5.4 The Python Interface to the Earth System Modeling Framework

Tuesday, 8 January 2013: 2:15 PM
Room 12B (Austin Convention Center)
Ryan O'Kuinghttons, CIRES/Univ. of Colorado, Boulder, CO; and C. DeLuca and R. Oehmke

The Earth System Modeling Framework (http://www.earthsystemmodeling.org) is open source software for building modeling components, and coupling them together to form weather prediction, climate, coastal, and other applications. ESMF is supported by a diverse customer base, which includes modeling groups from universities, NCAR and other major U.S. research centers, the National Weather Service, the Department of Defense, and NASA. The ESMF package contains a superstructure of coupling tools and component wrappers with standard interfaces, and an infrastructure of utilities for common functions, including calendar management, message logging, data communications, and grid transformations. ESMF has both a Fortran and a C interface to the core functionality, and also a Python interface to the ESMF regridding utility and related functionality (ESMP). The Python interface was motivated by the need to read, write, and interpolate large sets of Earth system data with a scalable high performance Python package. ESMP is currently in a prototype phase, and the package name and calling interfaces are likely to change.

Regridding, also called remapping or interpolation, is the process of changing the grid underneath field data values while preserving qualities of the original data. Regridding may be needed when communicating data between Earth system model components such as land and atmosphere, or between different data sets to support analysis or visualization. Regridding can be broken into two stages: 1) generation of an interpolation weight matrix that describes how points in the source grid contribute to points in the destination grid, and 2) multiplication of values on the source grid by the interpolation weight matrix to produce the appropriate values on the destination grid.

ESMP supports bilinear, finite element patch recovery and first-order conservative regridding. There is also an option to ignore unmapped destination points and mask out points on either the source or destination. Regridding on the sphere takes place in 3D Cartesian space, so the pole problem is not an issue as it can be with other Earth system grid remapping software. ESMP supports a single-tile logically rectangular discretization type called Grid and an unstructured discretization type called Mesh (ESMF also supports observational data streams). Grid and Mesh objects can be created in 2D or 3D space, and regridding between the two is fully supported, including 3D first-order conservative regridding.
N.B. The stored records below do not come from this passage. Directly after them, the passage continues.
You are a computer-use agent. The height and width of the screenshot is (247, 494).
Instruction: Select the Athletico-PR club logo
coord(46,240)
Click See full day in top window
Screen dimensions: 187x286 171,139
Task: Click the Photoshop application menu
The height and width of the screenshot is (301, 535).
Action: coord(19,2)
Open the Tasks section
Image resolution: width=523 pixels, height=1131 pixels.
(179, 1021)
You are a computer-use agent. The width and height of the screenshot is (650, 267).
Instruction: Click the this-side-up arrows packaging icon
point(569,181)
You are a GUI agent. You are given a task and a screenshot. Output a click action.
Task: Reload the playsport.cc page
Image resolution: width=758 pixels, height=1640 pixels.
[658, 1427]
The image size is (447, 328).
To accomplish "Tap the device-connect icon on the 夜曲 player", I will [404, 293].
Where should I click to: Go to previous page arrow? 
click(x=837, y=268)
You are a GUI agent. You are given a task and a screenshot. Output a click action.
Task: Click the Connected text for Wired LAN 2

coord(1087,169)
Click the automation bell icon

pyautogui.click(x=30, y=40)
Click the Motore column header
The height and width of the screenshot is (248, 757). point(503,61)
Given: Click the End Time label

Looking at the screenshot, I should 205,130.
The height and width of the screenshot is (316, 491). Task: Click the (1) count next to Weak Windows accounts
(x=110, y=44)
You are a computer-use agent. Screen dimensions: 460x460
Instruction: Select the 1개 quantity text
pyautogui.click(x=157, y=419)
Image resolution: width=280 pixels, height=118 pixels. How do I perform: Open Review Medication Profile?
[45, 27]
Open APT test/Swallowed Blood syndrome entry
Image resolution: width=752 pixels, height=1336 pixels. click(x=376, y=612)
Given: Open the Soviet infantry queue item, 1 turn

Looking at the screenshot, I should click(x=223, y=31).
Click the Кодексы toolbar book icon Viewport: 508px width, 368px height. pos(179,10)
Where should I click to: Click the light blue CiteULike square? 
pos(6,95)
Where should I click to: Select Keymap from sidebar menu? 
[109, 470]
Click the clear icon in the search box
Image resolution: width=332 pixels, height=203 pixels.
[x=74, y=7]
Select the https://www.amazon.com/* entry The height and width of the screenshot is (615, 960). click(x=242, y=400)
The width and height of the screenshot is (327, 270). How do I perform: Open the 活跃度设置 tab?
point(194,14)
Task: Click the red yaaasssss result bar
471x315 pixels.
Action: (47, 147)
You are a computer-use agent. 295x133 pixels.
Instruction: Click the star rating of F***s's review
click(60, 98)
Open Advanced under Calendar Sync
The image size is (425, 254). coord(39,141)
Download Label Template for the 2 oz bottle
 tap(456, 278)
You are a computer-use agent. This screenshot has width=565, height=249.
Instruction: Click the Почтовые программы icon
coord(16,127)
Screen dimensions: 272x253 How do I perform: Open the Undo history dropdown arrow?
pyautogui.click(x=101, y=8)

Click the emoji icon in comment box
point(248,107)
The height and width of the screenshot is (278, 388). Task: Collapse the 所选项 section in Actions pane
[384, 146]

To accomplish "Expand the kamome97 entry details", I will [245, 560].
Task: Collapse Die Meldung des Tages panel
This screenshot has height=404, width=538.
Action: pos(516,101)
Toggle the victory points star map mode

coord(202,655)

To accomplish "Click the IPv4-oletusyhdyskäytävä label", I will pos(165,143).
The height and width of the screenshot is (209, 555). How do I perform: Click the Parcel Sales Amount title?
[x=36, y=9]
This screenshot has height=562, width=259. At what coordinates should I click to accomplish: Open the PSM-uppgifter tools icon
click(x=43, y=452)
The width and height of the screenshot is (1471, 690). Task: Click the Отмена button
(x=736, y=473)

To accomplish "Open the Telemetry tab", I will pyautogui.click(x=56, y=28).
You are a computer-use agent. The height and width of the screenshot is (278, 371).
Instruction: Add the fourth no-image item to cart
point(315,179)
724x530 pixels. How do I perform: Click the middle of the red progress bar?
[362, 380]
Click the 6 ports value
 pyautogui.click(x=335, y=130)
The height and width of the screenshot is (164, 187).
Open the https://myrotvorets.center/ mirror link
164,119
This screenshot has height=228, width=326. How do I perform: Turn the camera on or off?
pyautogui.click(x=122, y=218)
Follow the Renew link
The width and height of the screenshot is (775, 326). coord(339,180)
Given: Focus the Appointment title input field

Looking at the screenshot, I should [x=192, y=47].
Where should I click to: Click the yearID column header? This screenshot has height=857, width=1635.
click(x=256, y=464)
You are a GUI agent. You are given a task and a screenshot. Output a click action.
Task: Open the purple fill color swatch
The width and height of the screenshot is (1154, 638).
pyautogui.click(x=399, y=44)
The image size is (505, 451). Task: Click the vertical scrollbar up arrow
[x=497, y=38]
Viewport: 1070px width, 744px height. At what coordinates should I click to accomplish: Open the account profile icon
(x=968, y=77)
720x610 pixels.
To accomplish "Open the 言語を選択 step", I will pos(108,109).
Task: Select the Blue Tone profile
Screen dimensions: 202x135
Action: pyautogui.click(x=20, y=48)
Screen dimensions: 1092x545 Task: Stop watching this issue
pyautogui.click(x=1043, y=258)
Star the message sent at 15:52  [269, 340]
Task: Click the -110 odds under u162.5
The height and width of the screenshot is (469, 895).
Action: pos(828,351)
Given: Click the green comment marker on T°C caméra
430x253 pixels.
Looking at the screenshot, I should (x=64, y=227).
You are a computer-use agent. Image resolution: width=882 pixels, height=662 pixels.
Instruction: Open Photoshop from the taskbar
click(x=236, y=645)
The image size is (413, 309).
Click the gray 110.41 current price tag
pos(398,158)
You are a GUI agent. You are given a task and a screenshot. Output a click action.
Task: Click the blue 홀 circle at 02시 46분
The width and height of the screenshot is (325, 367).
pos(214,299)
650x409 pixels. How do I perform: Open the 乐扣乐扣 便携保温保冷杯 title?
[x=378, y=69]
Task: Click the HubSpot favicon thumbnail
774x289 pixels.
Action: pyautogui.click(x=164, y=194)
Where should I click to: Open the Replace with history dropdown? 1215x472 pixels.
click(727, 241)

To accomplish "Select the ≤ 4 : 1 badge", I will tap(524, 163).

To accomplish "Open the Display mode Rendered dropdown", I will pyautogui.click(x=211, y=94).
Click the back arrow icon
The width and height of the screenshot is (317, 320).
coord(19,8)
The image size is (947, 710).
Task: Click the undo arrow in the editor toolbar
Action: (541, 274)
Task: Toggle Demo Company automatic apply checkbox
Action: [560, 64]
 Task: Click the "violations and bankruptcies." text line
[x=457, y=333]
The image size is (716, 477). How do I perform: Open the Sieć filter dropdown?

The basic requirements for ESMP are a Python 2.6 (or later) implementation with numpy and ctypes and an ESMF installation. Numpy arrays and callable objects are used to access and modify object data allocated from within the ESMF library. ESMP is regression tested nightly, and is supported on Darwin, Linux and Cray systems with the GNU compiler suite and OpenMPI communications.

The ESMP user base has grown quickly, and it is being incorporated into several other software tools and frameworks. These include the Ultrascale Visualization Climate Data Analysis Tools (UV-CDAT), a data visualization package, and the Community Surface Dynamics Modeling System.

Present work with ESMP is directed at reading and writing Grids and Meshes using evolving Climate and Forecast (CF) GridSpec and UGRID conventions to structure NetCDF files. The PIO package developed jointly by staff from the National Center for Atmospheric Research and Department of Energy is being used for parallel IO.

Upcoming development plans for ESMP involve incorporation of observational data streams, higher order conservative regridding, and support for other ESMF utilities like time keeping and components. Improvement of the training materials is also anticipated. The calling interfaces are likely to be reworked so that they are more natural to the Python language.

ESMP is part of the greater ESMF project, which is distinguished by its strong emphasis on open source and access, community governance, and distributed development.